ACTIVITY: Could you set down every record exactly as it appears?

GIVEN RECORDS:
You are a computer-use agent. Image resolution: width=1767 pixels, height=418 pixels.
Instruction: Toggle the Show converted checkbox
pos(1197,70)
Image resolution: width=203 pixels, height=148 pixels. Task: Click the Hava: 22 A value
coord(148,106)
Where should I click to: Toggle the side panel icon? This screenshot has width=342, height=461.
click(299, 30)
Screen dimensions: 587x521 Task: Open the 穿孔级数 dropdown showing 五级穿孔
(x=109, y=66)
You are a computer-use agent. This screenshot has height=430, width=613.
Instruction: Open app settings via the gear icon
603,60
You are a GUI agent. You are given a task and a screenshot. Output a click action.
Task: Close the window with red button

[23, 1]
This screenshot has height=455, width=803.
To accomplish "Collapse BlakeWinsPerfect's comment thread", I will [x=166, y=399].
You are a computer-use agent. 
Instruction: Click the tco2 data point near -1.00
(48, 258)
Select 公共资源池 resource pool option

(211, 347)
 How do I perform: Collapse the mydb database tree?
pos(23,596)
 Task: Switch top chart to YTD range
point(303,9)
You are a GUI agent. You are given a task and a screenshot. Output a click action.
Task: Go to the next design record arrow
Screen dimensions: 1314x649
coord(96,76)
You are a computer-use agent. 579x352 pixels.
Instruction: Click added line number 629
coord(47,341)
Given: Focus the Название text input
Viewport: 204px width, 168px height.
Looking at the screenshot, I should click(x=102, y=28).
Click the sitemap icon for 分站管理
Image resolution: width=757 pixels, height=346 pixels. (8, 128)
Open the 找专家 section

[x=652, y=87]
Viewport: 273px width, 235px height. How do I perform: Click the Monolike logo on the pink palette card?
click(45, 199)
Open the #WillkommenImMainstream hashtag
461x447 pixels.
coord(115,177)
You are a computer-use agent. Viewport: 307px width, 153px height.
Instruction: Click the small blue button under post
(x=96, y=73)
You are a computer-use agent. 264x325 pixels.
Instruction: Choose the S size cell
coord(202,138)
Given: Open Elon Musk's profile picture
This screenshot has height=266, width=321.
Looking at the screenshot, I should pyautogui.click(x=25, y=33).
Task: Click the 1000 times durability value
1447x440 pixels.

SOLVED PROBLEM:
You are a computer-use agent. Image resolution: width=1767 pixels, height=418 pixels.
Instruction: Toggle the Show converted checkbox
pos(1197,70)
Image resolution: width=203 pixels, height=148 pixels. Task: Click the Hava: 22 A value
coord(148,106)
Where should I click to: Toggle the side panel icon? This screenshot has width=342, height=461.
click(299, 30)
Screen dimensions: 587x521 Task: Open the 穿孔级数 dropdown showing 五级穿孔
(x=109, y=66)
You are a computer-use agent. This screenshot has height=430, width=613.
Instruction: Open app settings via the gear icon
603,60
You are a GUI agent. You are given a task and a screenshot. Output a click action.
Task: Close the window with red button

[23, 1]
This screenshot has height=455, width=803.
To accomplish "Collapse BlakeWinsPerfect's comment thread", I will [x=166, y=399].
You are a computer-use agent. 
Instruction: Click the tco2 data point near -1.00
(48, 258)
Select 公共资源池 resource pool option

(211, 347)
 How do I perform: Collapse the mydb database tree?
pos(23,596)
 Task: Switch top chart to YTD range
point(303,9)
You are a GUI agent. You are given a task and a screenshot. Output a click action.
Task: Go to the next design record arrow
Screen dimensions: 1314x649
coord(96,76)
You are a computer-use agent. 579x352 pixels.
Instruction: Click added line number 629
coord(47,341)
Given: Focus the Название text input
Viewport: 204px width, 168px height.
Looking at the screenshot, I should click(x=102, y=28).
Click the sitemap icon for 分站管理
Image resolution: width=757 pixels, height=346 pixels. (8, 128)
Open the 找专家 section

[x=652, y=87]
Viewport: 273px width, 235px height. How do I perform: Click the Monolike logo on the pink palette card?
click(45, 199)
Open the #WillkommenImMainstream hashtag
461x447 pixels.
coord(115,177)
You are a computer-use agent. Viewport: 307px width, 153px height.
Instruction: Click the small blue button under post
(x=96, y=73)
You are a computer-use agent. 264x325 pixels.
Instruction: Choose the S size cell
coord(202,138)
Given: Open Elon Musk's profile picture
This screenshot has height=266, width=321.
Looking at the screenshot, I should pyautogui.click(x=25, y=33).
Task: Click the 1000 times durability value
1447x440 pixels.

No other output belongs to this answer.